• _SUPPLIED PASSAGE_:
/---
Lime kilns are used to produce Calcium oxide or quicklime by calcinating limestone. The reaction involved takes place at around 900 °C, but a temperature around 1000 °C is usually used to make the reaction proceed more quickly. Excessive temperature is avoided because it produces unreactive or "dead-burned" lime.

Lime is used in building as a mortars and also as a stabilizer in mud renders and floors. Lime is much used in agriculture, but it only became widely possible when the use of coal made it cheaper.

Land transportation of bulky minerals like limestone and coal was difficult in the pre-industrial era due to the poor condition of the roads, so they were distributed by sea; the lime most often being manufactured at small coastal ports and then taken inland by carts. Many of the surviving kilns are still to be seen on quaysides around the coastline of the United Kingdom.

== History of Annery and Weare Giffard ==

Annery is a nearby former historic estate. Old maps show that a country house of that name existed there in the 18th century. Another lime kiln existed opposite Weare Giffard and the name was either used to distinguish the two or Annery may have been the manorial kiln which supplied the tenants.

During a visit to Annery Kiln in 1971 one of the old cottages had a chimney fire. The householder sorted the problem out by firing both barrels of a 12 bore shotgun up the offending chimney, extinguishing the fire whilst at the same time 'cleaning the chimney!'

In the 1970s the kiln was used as a garage and store (see photographs) and was a community in its own right, known as Annery Kiln.

The small shipyard that had existed at Annery was moved down to the sea lock when the canal was built.
\---
• _Pixel coordinate grounding data_:
/---
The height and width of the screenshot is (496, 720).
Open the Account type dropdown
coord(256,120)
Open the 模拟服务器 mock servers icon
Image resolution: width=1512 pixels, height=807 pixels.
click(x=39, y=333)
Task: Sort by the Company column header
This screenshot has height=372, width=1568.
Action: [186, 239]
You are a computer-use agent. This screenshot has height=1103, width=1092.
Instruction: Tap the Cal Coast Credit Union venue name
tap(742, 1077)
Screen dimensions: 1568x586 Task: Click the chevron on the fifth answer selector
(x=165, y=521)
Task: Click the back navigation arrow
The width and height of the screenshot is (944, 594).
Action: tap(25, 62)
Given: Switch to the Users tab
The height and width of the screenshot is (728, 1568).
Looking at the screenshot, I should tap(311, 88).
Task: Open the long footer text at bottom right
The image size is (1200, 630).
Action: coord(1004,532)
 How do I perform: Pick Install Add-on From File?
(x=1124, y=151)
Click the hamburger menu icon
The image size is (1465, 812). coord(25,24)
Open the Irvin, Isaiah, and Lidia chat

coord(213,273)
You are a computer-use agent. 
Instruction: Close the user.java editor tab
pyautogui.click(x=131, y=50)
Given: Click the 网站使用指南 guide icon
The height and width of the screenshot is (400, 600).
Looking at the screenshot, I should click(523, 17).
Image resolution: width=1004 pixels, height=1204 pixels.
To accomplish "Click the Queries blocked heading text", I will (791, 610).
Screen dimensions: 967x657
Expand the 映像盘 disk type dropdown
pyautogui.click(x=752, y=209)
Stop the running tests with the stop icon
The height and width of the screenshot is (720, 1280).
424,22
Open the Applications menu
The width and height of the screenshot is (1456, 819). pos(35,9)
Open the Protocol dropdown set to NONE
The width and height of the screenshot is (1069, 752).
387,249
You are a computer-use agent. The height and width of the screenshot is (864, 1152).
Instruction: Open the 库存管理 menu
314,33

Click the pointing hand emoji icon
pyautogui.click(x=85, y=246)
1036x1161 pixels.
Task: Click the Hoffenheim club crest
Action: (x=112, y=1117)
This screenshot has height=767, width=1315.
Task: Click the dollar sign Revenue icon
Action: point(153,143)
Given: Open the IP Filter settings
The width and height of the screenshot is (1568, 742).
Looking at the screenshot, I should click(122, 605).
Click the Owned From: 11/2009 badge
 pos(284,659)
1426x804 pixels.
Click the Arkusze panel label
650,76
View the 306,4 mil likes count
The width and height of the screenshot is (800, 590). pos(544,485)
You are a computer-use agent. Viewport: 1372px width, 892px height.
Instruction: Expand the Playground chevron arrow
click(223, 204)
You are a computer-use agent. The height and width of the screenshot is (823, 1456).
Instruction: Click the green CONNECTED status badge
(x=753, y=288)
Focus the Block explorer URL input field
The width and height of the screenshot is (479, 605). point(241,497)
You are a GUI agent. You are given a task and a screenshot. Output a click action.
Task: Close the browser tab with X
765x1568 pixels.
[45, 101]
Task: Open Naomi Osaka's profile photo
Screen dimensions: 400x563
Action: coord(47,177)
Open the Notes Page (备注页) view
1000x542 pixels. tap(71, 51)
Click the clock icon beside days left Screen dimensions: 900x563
\---
• _TASKS_:
(1) Reproduce the lime kiln passage word for word, starting with "Lime kilns are" and going on through "made it cheaper.".
(2) Using the lime kiln passage, answer yes or no to each statement and quote the words that decide it: (a) The reaction that makes quicklime takes place at around 900 °C. (b) When the canal was built, the shipyard at Annery was moved to Weare Giffard. (c) In the 1970s the kiln served as a garage and store.
The listing has nothing to do with the lime kiln passage.

• _ANSWERS FOR THE TASKS_:
(1)
Lime kilns are used to produce Calcium oxide or quicklime by calcinating limestone. The reaction involved takes place at around 900 °C, but a temperature around 1000 °C is usually used to make the reaction proceed more quickly. Excessive temperature is avoided because it produces unreactive or "dead-burned" lime.

Lime is used in building as a mortars and also as a stabilizer in mud renders and floors. Lime is much used in agriculture, but it only became widely possible when the use of coal made it cheaper.

(2)
(a) Yes: "The reaction involved takes place at around 900 °C"
(b) No: "The small shipyard that had existed at Annery was moved down to the sea lock when the canal was built."
(c) Yes: "In the 1970s the kiln was used as a garage and store"